A few weeks ago, I had just returned from my Tribes of South Rajasthan & Kutch Photo~Expedition™, and felt that I hadn't done enough in terms of street photography in the Kutch area of Gujarat.
I, rather ludicrously, expected to photograph non-stop in its small villages that had seen few (if any) foreign tourists and when that didn't happen, I had to content myself with a some frames here and there. Back in New York City, and still cursing my bad luck, I chanced on a post by Asim Rafiqui, in which he describes his street photography in Lucknow as follows:
"And in the rare moments when something close to a photograph does appear I keep ruining it with poor timing, inappropriate angles or by being club footed and lumbering towards it so slowly that the moment is gone. Yesterday I had waited nearly 3 hours for a frame, arousing suspicions among the many shopkeepers who had patiently tolerated me and my cameras on the corner of their street, and then missed it when it seemed to come together!"Three hours for a frame! And Asim is one of the better photographers I have come across. So I swallowed my curses, and realized that this is what it takes...this is reality...and street photography and paparazzi-style travel photography are miles apart.

-----

§ Work instruction A:
Answer these from the street photography post:
(i) In which area of Gujarat did the author feel too little street photography had been done?
(ii) In which city was the author when coming across Asim Rafiqui's post?
(iii) How long had Asim Rafiqui waited for a frame?
§ Work instruction B: Please set down everything in the street photography post from "A few weeks" down to "area of Gujarat.", word for word.
The material plays no part in any of this.

§ Available data:
-----

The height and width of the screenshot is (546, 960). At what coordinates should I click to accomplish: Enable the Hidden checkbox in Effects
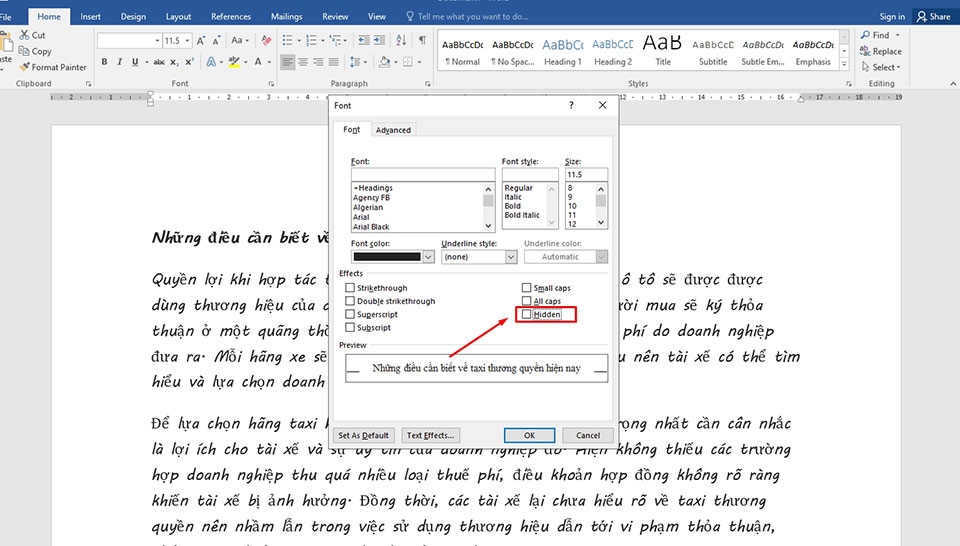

-----

§ Answer space A:
(i) Kutch
(ii) New York City
(iii) Nearly 3 hours

§ Answer space B:
A few weeks ago, I had just returned from my Tribes of South Rajasthan & Kutch Photo~Expedition™, and felt that I hadn't done enough in terms of street photography in the Kutch area of Gujarat.